When the situation calls for jail time or extensive fines, we absolutely must call the police. This is not something untrained school personnel can handle. Anything you say can be used against you in court; you have the right to an attorney; you have the right to remain silent. The policemen can use DEADLY force if public safety is at stake.
The "School Resource Officer" is still a cop. Every interaction with a student is written up, recorded and reported. He is not a friend and he cannot ignore things.
The other 99.9% of the time, school discipline is not at that point and the cops should not be involved. Schools need to get out of the policeman's mindset, to remove that language from our speech and discipline policies.
We are not cops; we are dealing with children, actually and legally.
Passing notes in class, while rude and should be dealt with by school officials, is NOT a criminal offense. Cops should not be involved.
I don't want kids handing out Advil - there are medical reasons. So I send them to the office/nurse to get some for free (where the nurse can say "That's enough for today" or "Is there something I need to know about that bruising all over your body? Know that I am required by law to call the state abuse hotline.") This kid in this case is nothing for a policeman to deal with. The abuser, yes.
"If all you've got is a cop ... everyone looks like a criminal" isn't quite accurate, really. He's required to treat every interaction as a possible criminal case; he has no choice. He is a policeman and he must follow rules.

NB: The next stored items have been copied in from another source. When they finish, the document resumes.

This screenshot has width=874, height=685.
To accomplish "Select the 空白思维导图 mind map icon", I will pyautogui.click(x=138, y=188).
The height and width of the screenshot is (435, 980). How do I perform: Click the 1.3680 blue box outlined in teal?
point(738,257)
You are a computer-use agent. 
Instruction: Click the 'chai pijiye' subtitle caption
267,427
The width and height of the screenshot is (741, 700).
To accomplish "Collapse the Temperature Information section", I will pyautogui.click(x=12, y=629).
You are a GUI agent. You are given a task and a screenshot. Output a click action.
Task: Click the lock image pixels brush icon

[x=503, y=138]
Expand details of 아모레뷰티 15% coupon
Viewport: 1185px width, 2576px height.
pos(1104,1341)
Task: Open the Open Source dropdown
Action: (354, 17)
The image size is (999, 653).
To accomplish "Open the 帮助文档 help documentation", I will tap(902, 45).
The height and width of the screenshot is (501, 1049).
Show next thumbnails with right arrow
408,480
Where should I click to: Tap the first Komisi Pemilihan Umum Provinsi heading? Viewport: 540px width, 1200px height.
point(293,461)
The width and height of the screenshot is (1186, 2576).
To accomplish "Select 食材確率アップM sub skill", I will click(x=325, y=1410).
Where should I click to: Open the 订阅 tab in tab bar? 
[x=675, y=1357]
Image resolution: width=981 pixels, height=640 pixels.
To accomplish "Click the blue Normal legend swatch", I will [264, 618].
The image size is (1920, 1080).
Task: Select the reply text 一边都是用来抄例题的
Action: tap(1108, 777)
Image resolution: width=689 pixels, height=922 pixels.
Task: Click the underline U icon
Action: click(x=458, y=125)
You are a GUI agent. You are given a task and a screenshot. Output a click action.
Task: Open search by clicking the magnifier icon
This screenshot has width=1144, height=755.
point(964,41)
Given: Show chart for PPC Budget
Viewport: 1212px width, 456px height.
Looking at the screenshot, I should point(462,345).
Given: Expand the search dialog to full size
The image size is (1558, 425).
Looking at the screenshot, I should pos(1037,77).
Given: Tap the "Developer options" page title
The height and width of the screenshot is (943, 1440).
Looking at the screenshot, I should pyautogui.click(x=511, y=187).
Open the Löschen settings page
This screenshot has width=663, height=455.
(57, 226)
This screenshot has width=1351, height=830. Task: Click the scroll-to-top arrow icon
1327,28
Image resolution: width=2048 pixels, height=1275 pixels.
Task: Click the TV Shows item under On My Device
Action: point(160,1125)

"The SRO is there to deal with major incidents."
But that has become
so we'll send him to do this task we don't feel like doing."
and in some cases:
"The kid won't listen to us. SRO, you take care of it."
And that's how passing notes becomes a criminal offense. That's how refusing to hand over a phone can lead to forcible takedown, arrest, and jail time.
School administrations have increasingly becoming a cadre of self-important fools who have never taught a day in their lives and who have no idea what they're doing.
|A Professional relationship or a personal one?|
Here's a thought: If your SRO is expected to be a friendly guy, messing with kids and always has a smile ... do the kids know he is really a cop? Is the disrespect some claim as a reason for the arrest partly because kids have been calling him by his first name all this time? Does he have a professional relationship with the students or a personal one?
A final point. Some reports claim the girl was recently orphaned. This is not true, but she was in foster care ... still a traumatic and depressing situation for a girl whose mother and grandmother are still alive. Think about what kind of home life that girl has lived. It doesn't excuse, but it does explain.
Thanks for reading. I've got to get back to work.
Anyone who wants to claim that the cop is there to protect the students from a "Bad Guy With a Gun", please just shut the fuck up and crawl back into your hole ... you have no idea what you're talking about.